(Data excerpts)
··········
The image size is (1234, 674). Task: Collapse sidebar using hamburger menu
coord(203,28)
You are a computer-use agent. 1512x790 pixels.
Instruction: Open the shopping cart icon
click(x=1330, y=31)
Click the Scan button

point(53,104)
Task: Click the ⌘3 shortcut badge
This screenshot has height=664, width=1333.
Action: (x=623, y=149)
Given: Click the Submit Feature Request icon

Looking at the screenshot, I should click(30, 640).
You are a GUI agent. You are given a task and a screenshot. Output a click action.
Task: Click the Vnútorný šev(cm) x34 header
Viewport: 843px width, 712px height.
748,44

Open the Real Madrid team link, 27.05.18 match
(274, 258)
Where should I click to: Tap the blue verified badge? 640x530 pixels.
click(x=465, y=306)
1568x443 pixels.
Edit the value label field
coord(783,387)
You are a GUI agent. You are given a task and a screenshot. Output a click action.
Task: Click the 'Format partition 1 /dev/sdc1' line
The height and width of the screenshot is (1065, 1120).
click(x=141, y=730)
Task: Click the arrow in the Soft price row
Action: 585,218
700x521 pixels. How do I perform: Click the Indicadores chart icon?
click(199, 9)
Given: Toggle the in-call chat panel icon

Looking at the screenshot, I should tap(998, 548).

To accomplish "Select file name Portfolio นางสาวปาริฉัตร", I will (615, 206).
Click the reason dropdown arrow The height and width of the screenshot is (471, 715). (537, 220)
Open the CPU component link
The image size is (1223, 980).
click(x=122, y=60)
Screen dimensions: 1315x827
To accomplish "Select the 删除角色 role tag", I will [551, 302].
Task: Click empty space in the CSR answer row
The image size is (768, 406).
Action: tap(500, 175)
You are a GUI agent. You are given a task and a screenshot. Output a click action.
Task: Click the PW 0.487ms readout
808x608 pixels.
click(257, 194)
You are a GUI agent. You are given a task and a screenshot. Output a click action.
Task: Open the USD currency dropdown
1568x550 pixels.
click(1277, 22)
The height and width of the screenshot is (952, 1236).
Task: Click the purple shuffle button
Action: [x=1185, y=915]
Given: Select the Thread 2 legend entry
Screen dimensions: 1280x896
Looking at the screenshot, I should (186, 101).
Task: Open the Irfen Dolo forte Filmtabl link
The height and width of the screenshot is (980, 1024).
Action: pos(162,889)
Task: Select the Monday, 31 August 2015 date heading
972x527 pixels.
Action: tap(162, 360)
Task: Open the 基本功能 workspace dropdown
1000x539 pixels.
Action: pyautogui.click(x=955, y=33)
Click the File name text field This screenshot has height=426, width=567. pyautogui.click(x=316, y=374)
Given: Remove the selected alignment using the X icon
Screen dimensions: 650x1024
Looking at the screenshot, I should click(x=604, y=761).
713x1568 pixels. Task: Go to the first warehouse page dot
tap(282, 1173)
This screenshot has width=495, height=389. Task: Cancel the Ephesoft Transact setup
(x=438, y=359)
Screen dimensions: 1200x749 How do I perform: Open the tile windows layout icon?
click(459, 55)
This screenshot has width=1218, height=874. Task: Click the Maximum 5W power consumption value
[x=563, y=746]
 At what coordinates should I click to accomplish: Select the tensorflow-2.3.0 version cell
··········
- ASSIGNMENT:
Look back at the data above. Transcribe exactly the lines starting at the line that contains "Task: Select the" and ending at the line that contains "Given: Remove the".

- SOLUTION BELOW:
Task: Select the Monday, 31 August 2015 date heading
972x527 pixels.
Action: tap(162, 360)
Task: Open the 基本功能 workspace dropdown
1000x539 pixels.
Action: pyautogui.click(x=955, y=33)
Click the File name text field This screenshot has height=426, width=567. pyautogui.click(x=316, y=374)
Given: Remove the selected alignment using the X icon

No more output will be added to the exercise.